Bruce sat behind her, stretching his legs out on either side of her slender frame so that she could lean against him. His broad arms wrapped around her, and she inhaled his familiar scent, her heart pounding with gratefulness and urgency.Don’t let this moment pass.She hated it, but the truth was this: she’d lost the love of her life. It had been a tragedy. She wasn’t sure she could lose anyone else.

“Can I show you something?” Bruce asked softly.

Elsa nodded. “Okay.”

Bruce dug through his briefcase and removed a folded-up piece of thick paper. Elsa turned to meet his eye, curious.

“Elsa,” Bruce began. “I know I’ve been overwhelmed with work this week. But you haven’t been far from my mind, not for a second.
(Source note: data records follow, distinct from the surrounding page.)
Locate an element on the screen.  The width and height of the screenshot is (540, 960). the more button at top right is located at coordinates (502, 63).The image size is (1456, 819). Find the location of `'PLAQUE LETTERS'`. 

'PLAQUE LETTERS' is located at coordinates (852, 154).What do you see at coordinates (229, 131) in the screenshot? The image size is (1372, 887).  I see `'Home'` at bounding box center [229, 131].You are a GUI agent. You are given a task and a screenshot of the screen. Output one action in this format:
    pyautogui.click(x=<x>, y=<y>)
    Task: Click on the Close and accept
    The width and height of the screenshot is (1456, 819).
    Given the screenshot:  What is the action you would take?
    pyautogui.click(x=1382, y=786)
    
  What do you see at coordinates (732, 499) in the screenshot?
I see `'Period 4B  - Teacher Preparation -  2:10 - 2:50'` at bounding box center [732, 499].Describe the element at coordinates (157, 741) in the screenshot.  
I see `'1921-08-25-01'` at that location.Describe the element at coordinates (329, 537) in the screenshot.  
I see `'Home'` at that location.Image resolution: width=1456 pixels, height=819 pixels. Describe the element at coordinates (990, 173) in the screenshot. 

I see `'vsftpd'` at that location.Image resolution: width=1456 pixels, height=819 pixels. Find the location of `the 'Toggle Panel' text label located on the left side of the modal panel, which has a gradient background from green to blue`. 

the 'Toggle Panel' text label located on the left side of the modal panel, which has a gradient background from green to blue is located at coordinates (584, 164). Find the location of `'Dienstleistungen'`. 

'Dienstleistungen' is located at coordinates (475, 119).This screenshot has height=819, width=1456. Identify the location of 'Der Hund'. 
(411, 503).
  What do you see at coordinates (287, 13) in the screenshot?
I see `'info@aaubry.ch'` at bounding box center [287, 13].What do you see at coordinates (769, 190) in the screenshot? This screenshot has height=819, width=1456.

After my wife died several years ago, I never imagined that I could find room in my heart for another woman. I thought, well, that was it. There goes my life.”

Elsa’s throat tightened. “I felt the same.”

Bruce unfurled the folded paper to reveal blueprints for what looked like a house. He splayed his hands over the blueprints, his eyes alight.

“Just let me explain,” he said softly.

Elsa couldn’t speak. Her tongue was frozen.

“I want to move forward with you,” he continued. “I want to build the next phase of my life with you. Together with an architecture friend from college, I drew up these preliminary plans. The house is on the smaller side, perfect for a couple, with two smaller bedrooms for the occasional guest. Grandchildren. That kind of thing.” Bruce’s smile widened.